[START ARTICLE]

[![Open In Colab](https://colab.research.google.com/assets/colab-badge.svg)](https://colab.research.google.com/github/index-tts/index-tts/blob/feat/english-colab-notebook/IndexTTS_Colab_EN.ipynb)

# IndexTTS: Zero-Shot Text-To-Speech on Colab (English UI)

This notebook allows you to run the IndexTTS system in Google Colab. It will clone the repository, install dependencies, download models, and start the Gradio web UI. The UI will be in English.

In [None]:
# Clone the IndexTTS repository
!git clone https://github.com/index-tts/index-tts.git
%cd index-tts
!ls -la

## Install Dependencies

This step installs `ffmpeg` (required for audio processing) and all the Python packages listed in `requirements.txt`.

In [None]:
# Install ffmpeg
!apt-get update && apt-get install -y ffmpeg

# Install uv for faster package installation
!pip install uv

# Install Python dependencies using uv
# Note: pynini can sometimes have installation issues.
# The original repo suggests `conda install -c conda-forge pynini==2.1.5` for Windows.
# For Colab (Linux), pip/uv should generally work. If issues arise with pynini,
# specific compatible versions or alternative installation methods might be needed.

[END ARTICLE]
[START RECORDED INFORMATION]

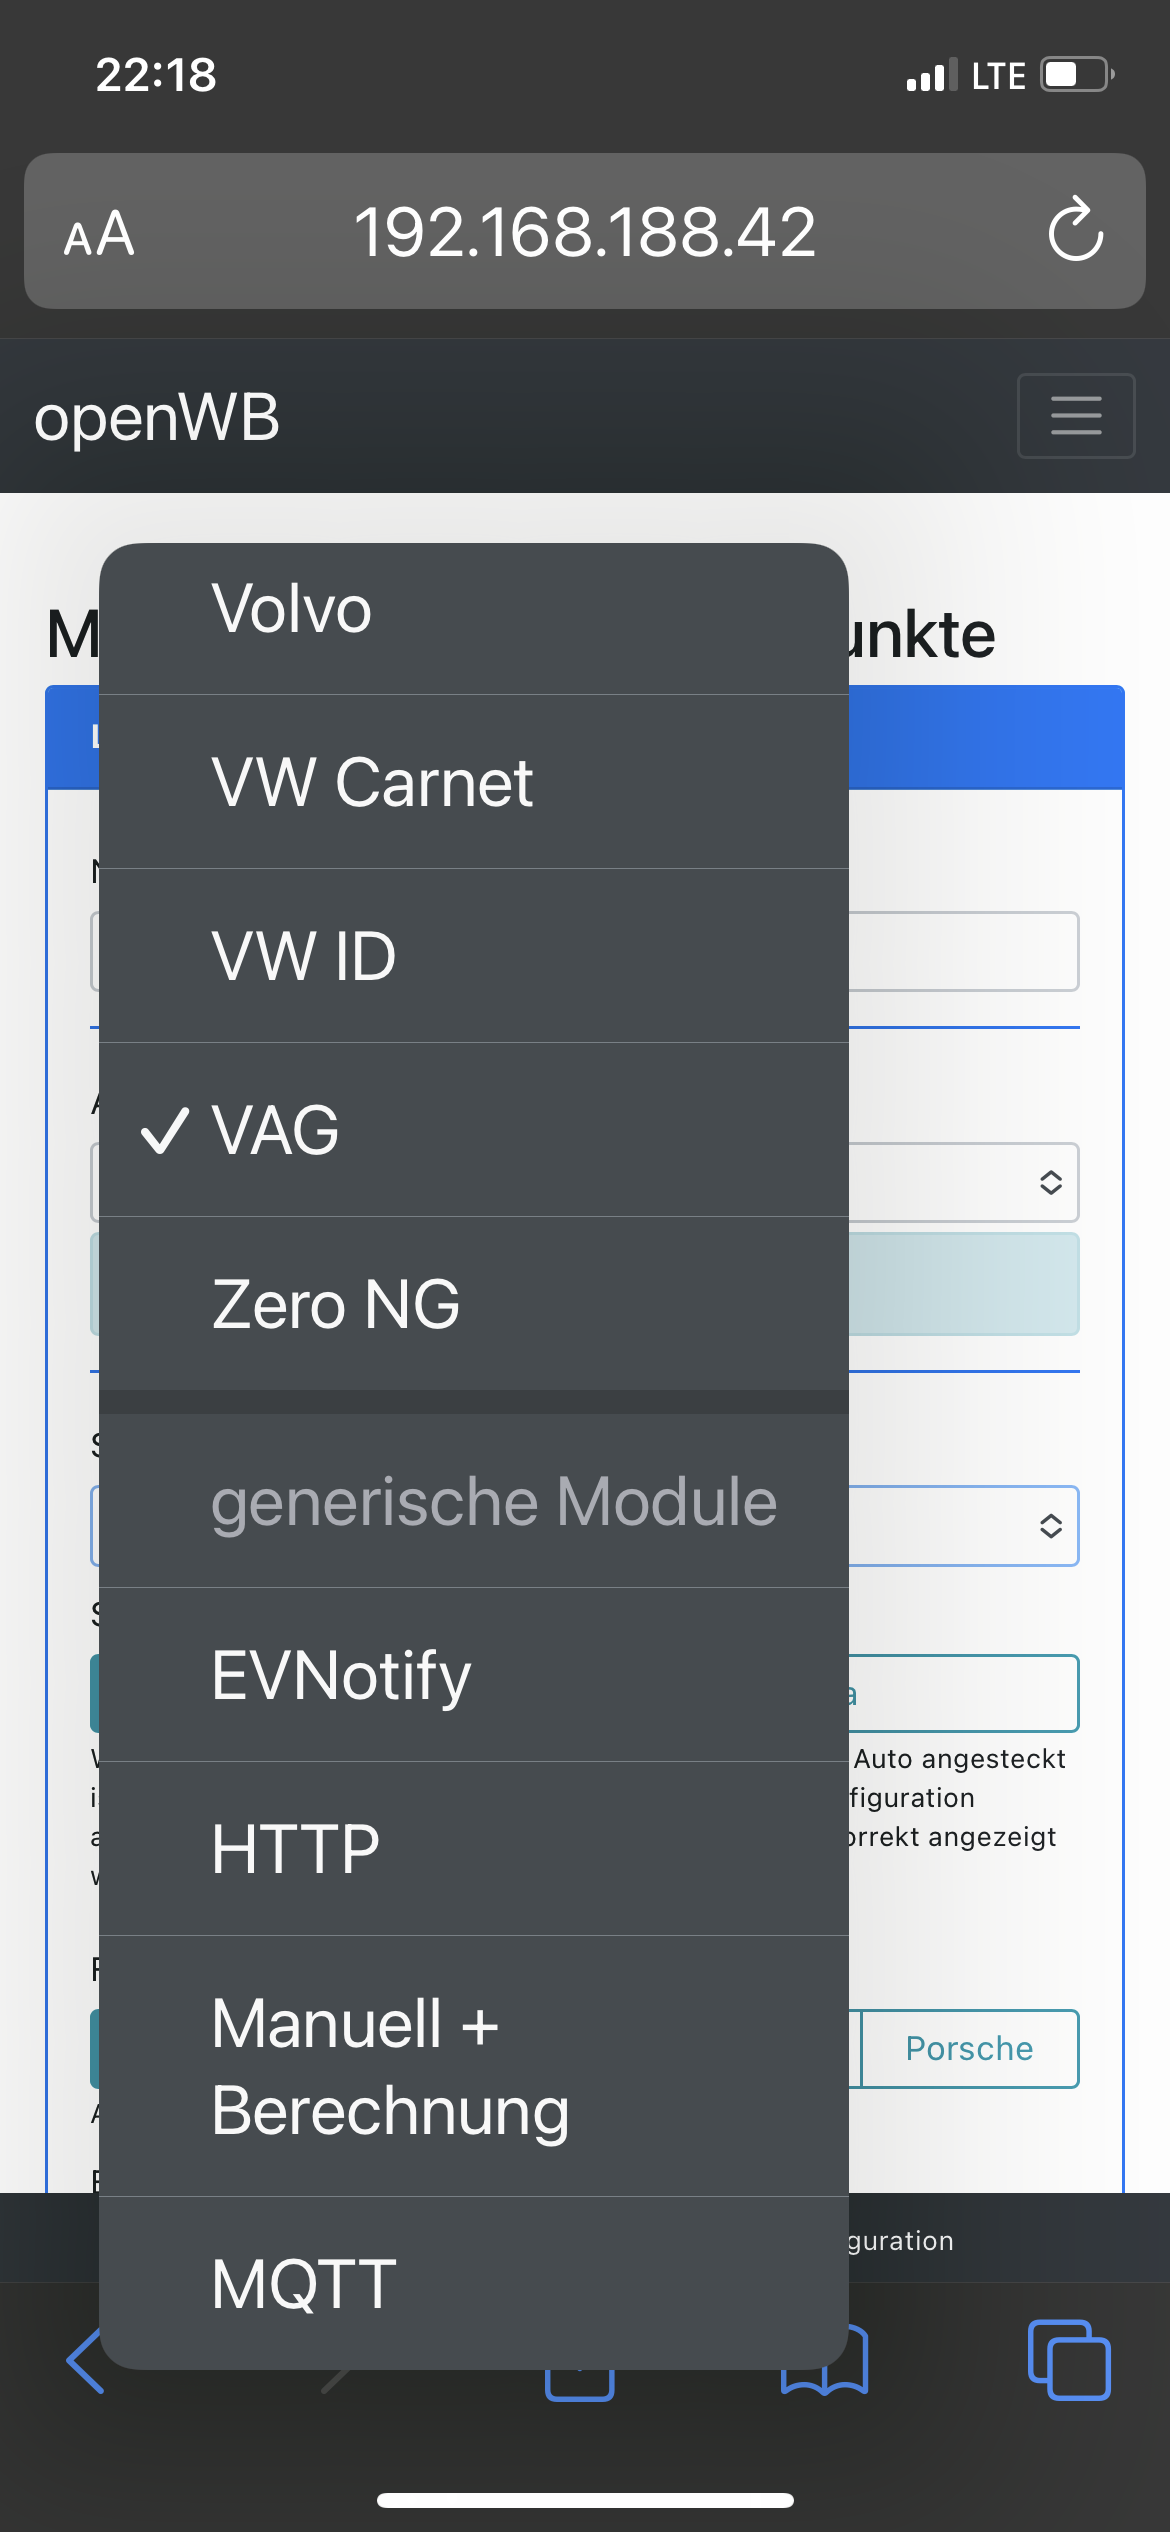
Task: Pick VW ID in the list
Action: click(473, 956)
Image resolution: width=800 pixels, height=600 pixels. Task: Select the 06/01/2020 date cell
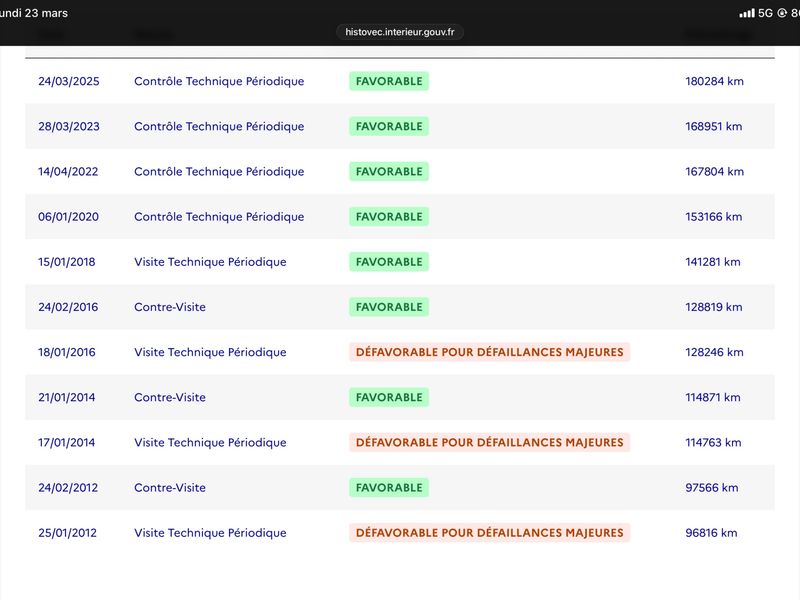click(68, 217)
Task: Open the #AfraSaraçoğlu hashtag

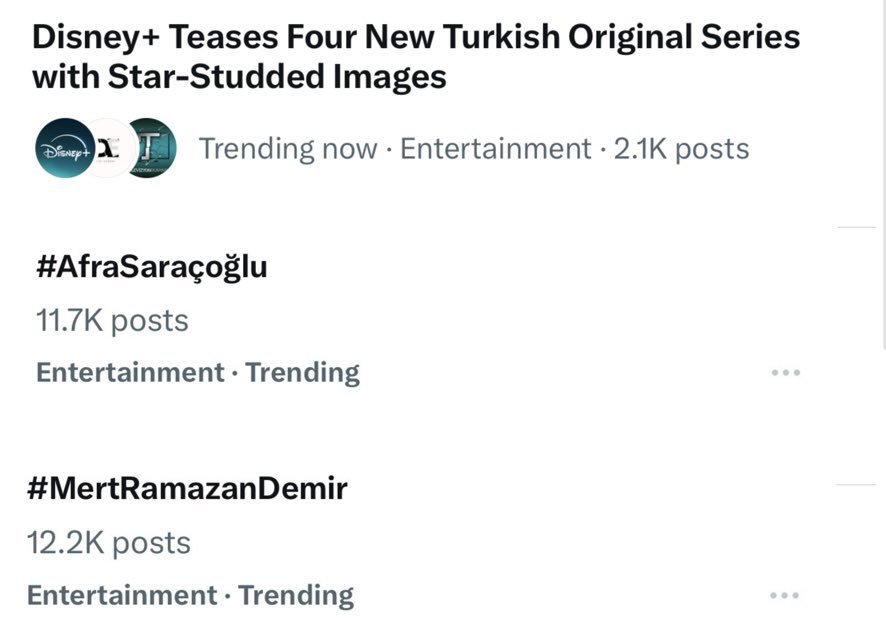Action: point(152,267)
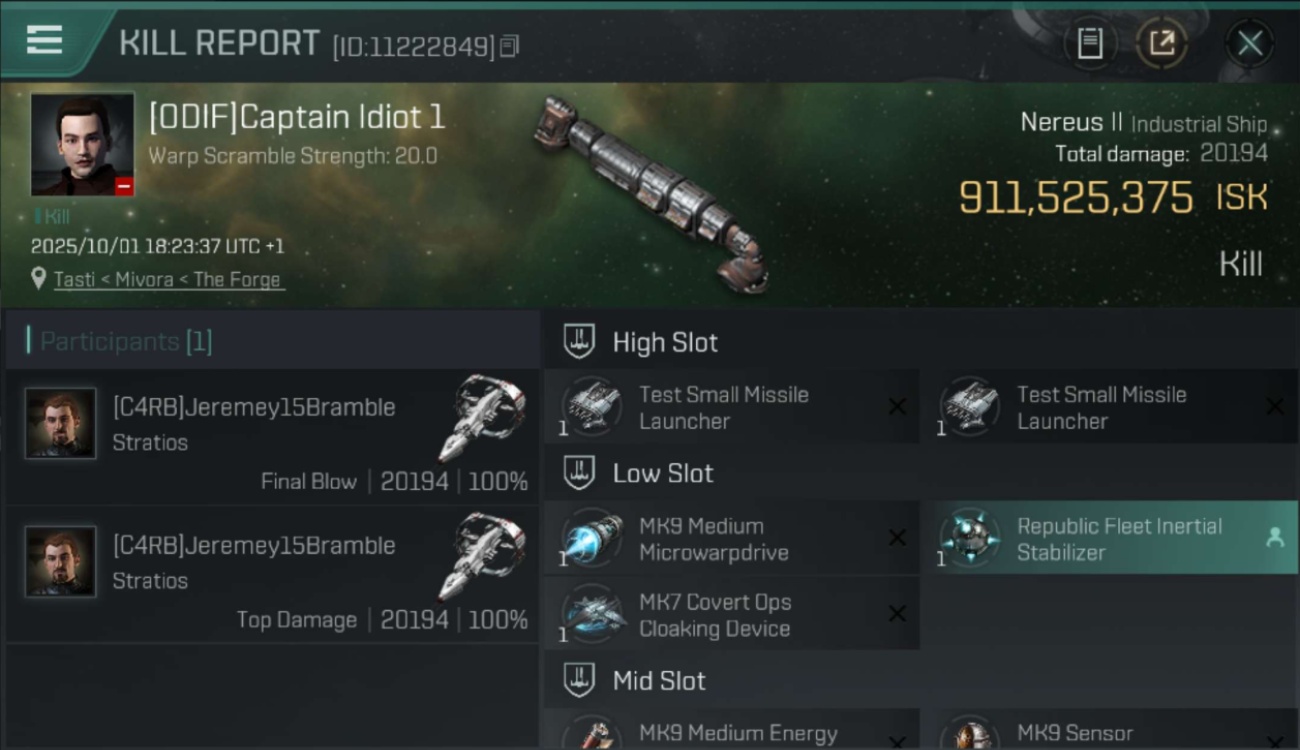Open the Top Damage participant entry
The width and height of the screenshot is (1300, 750).
(272, 575)
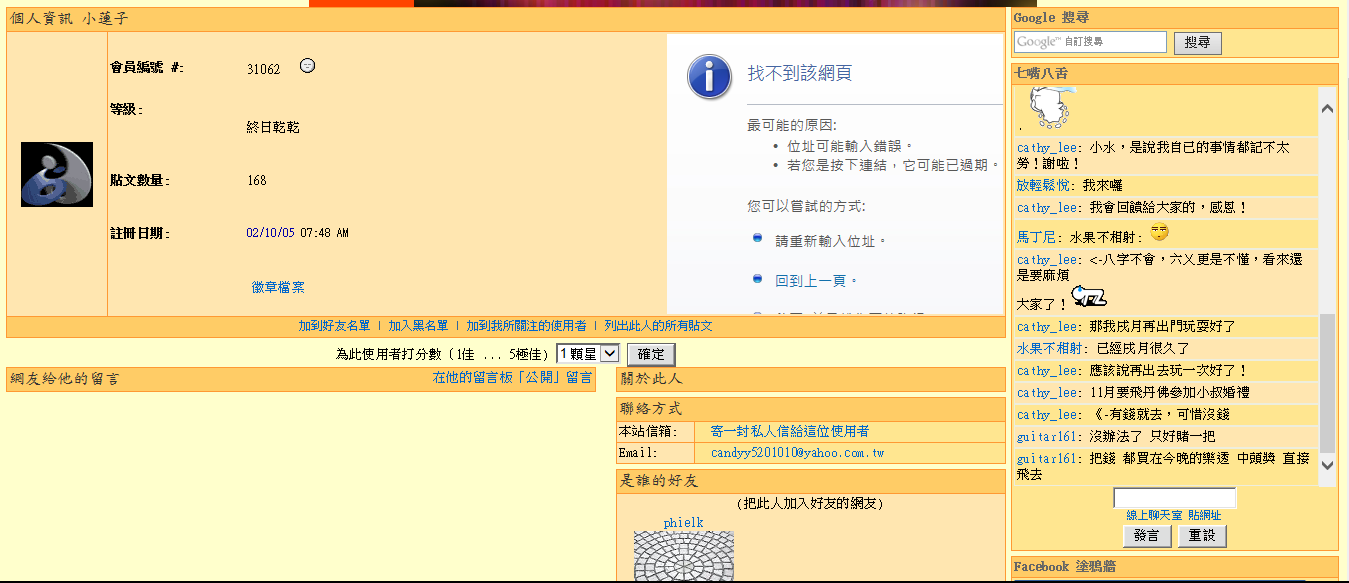Click the crying face emoticon atop the chat panel
The image size is (1349, 583).
coord(1048,106)
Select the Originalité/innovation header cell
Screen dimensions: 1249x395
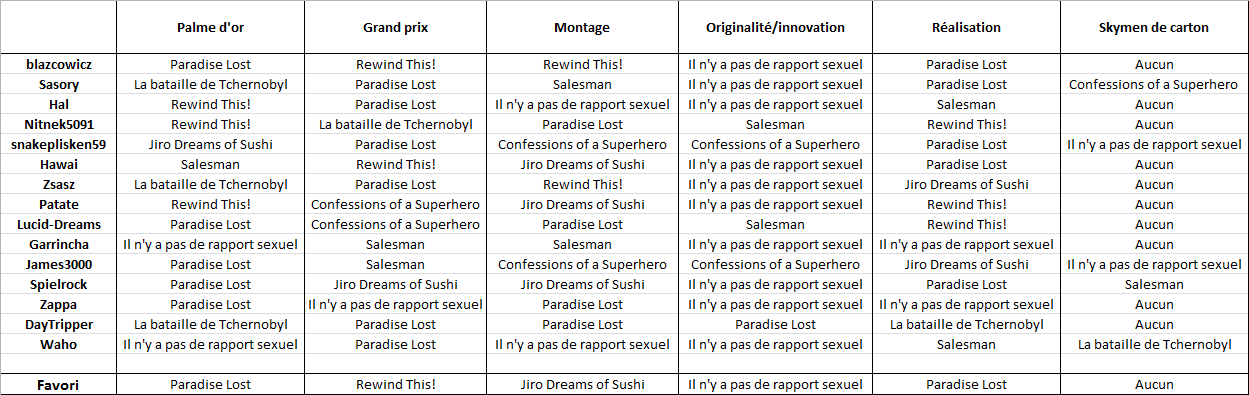click(775, 27)
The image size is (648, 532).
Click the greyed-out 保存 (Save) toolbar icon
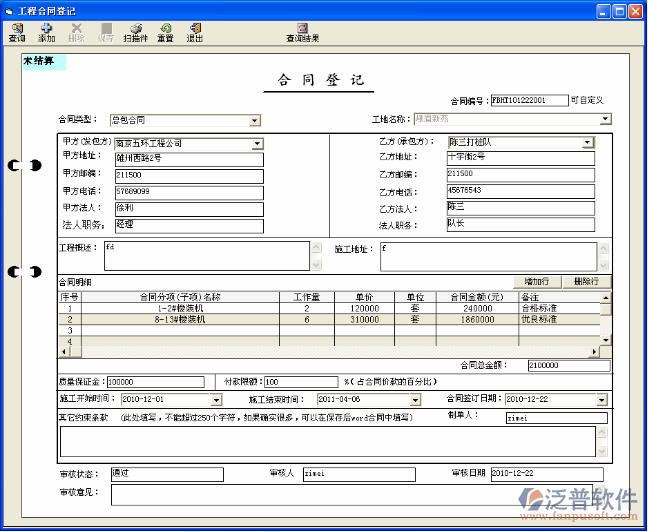pyautogui.click(x=105, y=32)
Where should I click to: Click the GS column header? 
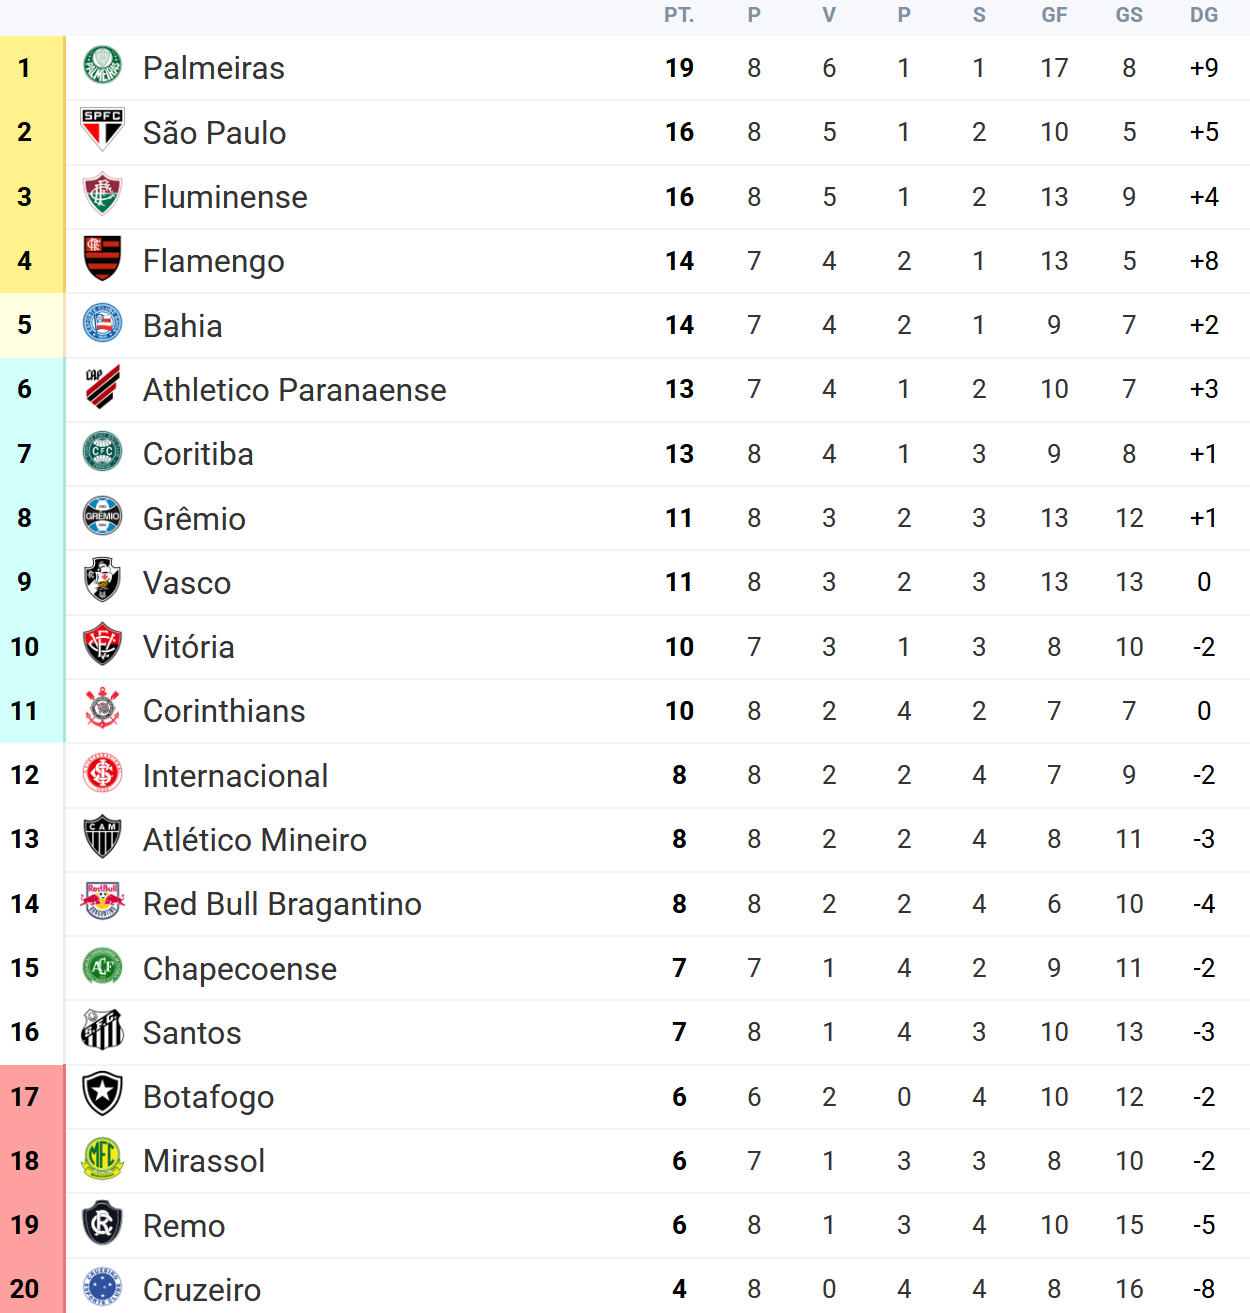(x=1129, y=15)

[END RECORDED INFORMATION]

* _PROBLEM_
Reproduce the IndexTTS Colab notebook text above in full, word for word.

* _REPLY TO THE TASK_
[![Open In Colab](https://colab.research.google.com/assets/colab-badge.svg)](https://colab.research.google.com/github/index-tts/index-tts/blob/feat/english-colab-notebook/IndexTTS_Colab_EN.ipynb)

# IndexTTS: Zero-Shot Text-To-Speech on Colab (English UI)

This notebook allows you to run the IndexTTS system in Google Colab. It will clone the repository, install dependencies, download models, and start the Gradio web UI. The UI will be in English.

In [None]:
# Clone the IndexTTS repository
!git clone https://github.com/index-tts/index-tts.git
%cd index-tts
!ls -la

## Install Dependencies

This step installs `ffmpeg` (required for audio processing) and all the Python packages listed in `requirements.txt`.

In [None]:
# Install ffmpeg
!apt-get update && apt-get install -y ffmpeg

# Install uv for faster package installation
!pip install uv

# Install Python dependencies using uv
# Note: pynini can sometimes have installation issues.
# The original repo suggests `conda install -c conda-forge pynini==2.1.5` for Windows.
# For Colab (Linux), pip/uv should generally work. If issues arise with pynini,
# specific compatible versions or alternative installation methods might be needed.